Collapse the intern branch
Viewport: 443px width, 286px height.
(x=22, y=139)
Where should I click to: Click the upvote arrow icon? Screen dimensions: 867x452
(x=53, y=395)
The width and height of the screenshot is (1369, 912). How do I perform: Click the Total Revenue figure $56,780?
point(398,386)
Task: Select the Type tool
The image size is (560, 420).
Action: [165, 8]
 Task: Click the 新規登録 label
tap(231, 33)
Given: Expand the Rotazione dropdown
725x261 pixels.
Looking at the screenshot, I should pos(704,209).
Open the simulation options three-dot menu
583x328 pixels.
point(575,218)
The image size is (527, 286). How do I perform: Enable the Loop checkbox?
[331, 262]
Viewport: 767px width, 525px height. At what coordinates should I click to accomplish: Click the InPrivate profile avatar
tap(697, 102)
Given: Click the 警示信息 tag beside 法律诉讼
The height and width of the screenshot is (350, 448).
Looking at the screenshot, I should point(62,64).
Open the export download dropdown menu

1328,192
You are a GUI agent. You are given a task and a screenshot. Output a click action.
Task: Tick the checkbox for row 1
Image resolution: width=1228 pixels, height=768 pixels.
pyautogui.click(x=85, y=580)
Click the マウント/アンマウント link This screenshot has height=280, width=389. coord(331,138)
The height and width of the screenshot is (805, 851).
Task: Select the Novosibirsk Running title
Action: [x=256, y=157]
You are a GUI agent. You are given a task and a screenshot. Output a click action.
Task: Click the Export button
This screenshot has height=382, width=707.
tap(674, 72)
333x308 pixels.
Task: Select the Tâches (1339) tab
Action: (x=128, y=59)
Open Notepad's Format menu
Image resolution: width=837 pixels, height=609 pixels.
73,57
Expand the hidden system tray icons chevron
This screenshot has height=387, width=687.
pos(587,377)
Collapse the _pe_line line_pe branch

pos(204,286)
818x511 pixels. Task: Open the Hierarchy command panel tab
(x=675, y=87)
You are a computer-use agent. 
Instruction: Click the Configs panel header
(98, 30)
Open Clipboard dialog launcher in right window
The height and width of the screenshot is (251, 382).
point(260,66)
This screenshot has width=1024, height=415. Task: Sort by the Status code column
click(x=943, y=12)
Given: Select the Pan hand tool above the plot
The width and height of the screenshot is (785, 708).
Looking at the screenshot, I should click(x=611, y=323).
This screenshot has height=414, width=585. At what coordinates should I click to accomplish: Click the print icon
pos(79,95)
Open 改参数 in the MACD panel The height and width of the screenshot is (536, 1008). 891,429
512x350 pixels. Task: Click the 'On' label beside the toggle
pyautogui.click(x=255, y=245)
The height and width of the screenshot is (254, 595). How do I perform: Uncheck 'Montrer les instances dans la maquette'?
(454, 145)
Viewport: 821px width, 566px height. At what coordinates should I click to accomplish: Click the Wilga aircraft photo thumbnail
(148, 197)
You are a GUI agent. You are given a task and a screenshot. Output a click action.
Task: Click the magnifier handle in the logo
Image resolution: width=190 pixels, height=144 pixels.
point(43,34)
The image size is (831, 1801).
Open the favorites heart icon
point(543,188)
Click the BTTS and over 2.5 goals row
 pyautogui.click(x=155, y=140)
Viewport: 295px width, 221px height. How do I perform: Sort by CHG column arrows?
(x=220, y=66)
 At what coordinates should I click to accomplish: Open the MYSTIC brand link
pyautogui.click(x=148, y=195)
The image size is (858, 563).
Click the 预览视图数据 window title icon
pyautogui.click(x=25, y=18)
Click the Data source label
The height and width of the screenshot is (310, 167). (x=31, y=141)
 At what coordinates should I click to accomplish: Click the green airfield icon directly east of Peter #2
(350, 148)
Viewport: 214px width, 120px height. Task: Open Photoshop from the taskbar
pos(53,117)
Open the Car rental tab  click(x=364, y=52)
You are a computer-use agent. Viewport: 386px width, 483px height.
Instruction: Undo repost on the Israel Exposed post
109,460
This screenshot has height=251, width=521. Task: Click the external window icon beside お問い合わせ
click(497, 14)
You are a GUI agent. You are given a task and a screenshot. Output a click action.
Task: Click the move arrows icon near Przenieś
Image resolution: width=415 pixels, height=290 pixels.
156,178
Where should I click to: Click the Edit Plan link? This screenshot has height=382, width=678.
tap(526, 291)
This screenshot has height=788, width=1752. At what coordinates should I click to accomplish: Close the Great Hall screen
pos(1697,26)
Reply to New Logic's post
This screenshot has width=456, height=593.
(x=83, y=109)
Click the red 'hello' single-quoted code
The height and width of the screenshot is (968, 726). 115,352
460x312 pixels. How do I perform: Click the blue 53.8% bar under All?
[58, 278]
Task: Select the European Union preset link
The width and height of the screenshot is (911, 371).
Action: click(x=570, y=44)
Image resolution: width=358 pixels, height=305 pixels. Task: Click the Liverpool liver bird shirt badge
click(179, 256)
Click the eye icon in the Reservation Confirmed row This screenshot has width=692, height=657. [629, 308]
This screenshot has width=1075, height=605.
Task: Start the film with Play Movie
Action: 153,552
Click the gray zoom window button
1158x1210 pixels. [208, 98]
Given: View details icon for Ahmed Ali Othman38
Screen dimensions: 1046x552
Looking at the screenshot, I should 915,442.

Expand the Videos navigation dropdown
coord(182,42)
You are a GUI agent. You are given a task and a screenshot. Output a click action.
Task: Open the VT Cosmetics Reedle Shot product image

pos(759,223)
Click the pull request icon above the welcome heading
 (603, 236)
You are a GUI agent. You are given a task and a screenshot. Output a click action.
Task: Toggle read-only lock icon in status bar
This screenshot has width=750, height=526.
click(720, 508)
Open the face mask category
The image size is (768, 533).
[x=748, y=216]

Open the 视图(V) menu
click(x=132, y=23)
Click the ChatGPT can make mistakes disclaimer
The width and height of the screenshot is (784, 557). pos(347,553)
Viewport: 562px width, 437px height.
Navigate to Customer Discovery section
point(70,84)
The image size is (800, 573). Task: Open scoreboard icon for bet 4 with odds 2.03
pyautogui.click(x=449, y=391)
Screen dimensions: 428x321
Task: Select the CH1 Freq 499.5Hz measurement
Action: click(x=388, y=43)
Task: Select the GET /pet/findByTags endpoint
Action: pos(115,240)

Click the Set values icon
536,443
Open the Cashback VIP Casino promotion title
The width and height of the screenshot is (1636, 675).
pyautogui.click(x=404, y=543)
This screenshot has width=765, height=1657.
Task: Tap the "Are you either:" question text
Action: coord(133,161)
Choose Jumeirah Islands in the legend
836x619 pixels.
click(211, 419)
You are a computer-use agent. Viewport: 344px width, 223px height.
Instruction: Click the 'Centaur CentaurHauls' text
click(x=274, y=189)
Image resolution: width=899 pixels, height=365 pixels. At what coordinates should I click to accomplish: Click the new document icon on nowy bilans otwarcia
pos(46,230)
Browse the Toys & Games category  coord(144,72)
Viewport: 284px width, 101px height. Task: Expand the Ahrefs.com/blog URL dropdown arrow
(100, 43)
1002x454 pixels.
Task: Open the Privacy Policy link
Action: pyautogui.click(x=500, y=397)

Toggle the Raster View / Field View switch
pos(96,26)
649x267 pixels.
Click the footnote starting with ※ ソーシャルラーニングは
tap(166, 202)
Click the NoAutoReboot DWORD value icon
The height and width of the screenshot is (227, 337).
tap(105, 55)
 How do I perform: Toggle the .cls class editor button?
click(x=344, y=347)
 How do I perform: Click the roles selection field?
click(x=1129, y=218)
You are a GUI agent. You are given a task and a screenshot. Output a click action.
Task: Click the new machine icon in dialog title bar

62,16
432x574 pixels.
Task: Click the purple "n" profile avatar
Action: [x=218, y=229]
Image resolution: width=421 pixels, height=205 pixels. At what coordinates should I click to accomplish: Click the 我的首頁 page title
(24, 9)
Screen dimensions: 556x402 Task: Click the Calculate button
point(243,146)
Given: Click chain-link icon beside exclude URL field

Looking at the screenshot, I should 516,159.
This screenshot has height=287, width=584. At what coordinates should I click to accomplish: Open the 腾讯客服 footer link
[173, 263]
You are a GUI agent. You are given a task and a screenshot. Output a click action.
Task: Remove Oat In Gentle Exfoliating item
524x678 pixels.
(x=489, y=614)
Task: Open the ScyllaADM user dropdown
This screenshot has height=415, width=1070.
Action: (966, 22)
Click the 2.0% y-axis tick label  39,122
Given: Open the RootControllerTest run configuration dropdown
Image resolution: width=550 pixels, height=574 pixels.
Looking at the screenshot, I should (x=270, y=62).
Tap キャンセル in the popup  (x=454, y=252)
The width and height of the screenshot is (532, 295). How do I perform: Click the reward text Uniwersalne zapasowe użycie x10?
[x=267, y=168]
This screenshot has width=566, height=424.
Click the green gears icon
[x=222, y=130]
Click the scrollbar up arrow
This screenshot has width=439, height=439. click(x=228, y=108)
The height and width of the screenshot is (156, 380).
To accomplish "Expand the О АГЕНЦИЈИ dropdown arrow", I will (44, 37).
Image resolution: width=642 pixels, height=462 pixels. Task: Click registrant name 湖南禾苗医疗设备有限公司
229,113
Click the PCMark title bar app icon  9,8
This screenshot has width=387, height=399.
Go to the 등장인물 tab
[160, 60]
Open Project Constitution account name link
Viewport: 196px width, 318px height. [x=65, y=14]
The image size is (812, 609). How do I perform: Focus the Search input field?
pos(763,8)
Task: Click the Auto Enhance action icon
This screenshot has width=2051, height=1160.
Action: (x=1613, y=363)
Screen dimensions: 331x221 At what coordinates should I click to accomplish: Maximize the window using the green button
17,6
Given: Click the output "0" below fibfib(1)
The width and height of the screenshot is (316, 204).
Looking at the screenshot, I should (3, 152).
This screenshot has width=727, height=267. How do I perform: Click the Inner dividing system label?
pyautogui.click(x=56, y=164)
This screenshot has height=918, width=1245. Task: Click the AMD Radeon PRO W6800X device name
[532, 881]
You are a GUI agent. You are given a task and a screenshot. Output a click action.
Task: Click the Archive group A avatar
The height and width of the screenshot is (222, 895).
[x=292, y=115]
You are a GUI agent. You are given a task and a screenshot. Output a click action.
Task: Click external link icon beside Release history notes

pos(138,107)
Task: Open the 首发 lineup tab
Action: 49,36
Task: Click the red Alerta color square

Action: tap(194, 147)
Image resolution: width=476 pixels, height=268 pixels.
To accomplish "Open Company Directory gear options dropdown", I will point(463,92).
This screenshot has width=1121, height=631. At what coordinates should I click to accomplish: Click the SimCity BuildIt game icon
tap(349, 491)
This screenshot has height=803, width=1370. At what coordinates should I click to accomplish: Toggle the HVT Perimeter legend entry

══════════

_WHAT TO WORK ON:_
Within the material above, output exactly the lines from the one with "The width and height of the screenshot is (911, 371)." through the one with "Open the Cashback VIP Casino promotion title", end lines included, and nothing besides.

_RESPONSE AREA:_
The width and height of the screenshot is (911, 371).
Action: click(x=570, y=44)
Image resolution: width=358 pixels, height=305 pixels. Task: Click the Liverpool liver bird shirt badge
click(179, 256)
Click the eye icon in the Reservation Confirmed row This screenshot has width=692, height=657. [629, 308]
This screenshot has width=1075, height=605.
Task: Start the film with Play Movie
Action: 153,552
Click the gray zoom window button
1158x1210 pixels. [208, 98]
Given: View details icon for Ahmed Ali Othman38
Screen dimensions: 1046x552
Looking at the screenshot, I should 915,442.

Expand the Videos navigation dropdown
coord(182,42)
You are a GUI agent. You are given a task and a screenshot. Output a click action.
Task: Open the VT Cosmetics Reedle Shot product image

pos(759,223)
Click the pull request icon above the welcome heading
 (603, 236)
You are a GUI agent. You are given a task and a screenshot. Output a click action.
Task: Toggle read-only lock icon in status bar
This screenshot has width=750, height=526.
click(720, 508)
Open the face mask category
The image size is (768, 533).
[x=748, y=216]

Open the 视图(V) menu
click(x=132, y=23)
Click the ChatGPT can make mistakes disclaimer
The width and height of the screenshot is (784, 557). pos(347,553)
Viewport: 562px width, 437px height.
Navigate to Customer Discovery section
point(70,84)
The image size is (800, 573). Task: Open scoreboard icon for bet 4 with odds 2.03
pyautogui.click(x=449, y=391)
Screen dimensions: 428x321
Task: Select the CH1 Freq 499.5Hz measurement
Action: click(x=388, y=43)
Task: Select the GET /pet/findByTags endpoint
Action: pos(115,240)

Click the Set values icon
536,443
Open the Cashback VIP Casino promotion title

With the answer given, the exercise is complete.